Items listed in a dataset
>>>

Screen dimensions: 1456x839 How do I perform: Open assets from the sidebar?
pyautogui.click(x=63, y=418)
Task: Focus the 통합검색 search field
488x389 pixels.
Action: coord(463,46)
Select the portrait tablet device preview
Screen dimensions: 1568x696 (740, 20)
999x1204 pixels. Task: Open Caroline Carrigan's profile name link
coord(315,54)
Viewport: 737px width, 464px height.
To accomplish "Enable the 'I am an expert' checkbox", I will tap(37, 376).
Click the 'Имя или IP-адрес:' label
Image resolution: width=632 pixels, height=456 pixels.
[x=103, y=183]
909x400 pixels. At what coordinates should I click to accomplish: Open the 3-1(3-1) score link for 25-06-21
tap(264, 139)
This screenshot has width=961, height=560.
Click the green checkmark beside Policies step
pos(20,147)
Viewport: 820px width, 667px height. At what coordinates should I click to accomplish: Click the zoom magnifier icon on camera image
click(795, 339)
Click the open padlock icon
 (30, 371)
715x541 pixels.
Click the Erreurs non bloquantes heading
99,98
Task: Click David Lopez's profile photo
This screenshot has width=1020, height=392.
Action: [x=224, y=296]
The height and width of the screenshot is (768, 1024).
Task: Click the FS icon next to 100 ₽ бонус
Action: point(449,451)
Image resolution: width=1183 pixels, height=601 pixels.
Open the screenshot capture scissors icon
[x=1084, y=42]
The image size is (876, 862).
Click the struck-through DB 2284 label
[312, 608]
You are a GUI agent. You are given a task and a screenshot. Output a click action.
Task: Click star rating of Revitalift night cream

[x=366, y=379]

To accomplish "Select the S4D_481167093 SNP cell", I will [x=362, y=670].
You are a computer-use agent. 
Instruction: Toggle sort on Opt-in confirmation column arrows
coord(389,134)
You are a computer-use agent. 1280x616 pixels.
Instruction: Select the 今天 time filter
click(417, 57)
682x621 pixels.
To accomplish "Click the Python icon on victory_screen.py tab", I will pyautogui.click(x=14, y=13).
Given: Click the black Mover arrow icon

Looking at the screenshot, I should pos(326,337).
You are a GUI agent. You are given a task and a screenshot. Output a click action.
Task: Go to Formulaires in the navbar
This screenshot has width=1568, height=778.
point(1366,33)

<<<

- Aim of the exercise -
Reproduce the records above line by line, without any change, up to and including the line that holds "Viewport: 737px width, 464px height.".

- Response below -
Screen dimensions: 1456x839 How do I perform: Open assets from the sidebar?
pyautogui.click(x=63, y=418)
Task: Focus the 통합검색 search field
488x389 pixels.
Action: coord(463,46)
Select the portrait tablet device preview
Screen dimensions: 1568x696 (740, 20)
999x1204 pixels. Task: Open Caroline Carrigan's profile name link
coord(315,54)
Viewport: 737px width, 464px height.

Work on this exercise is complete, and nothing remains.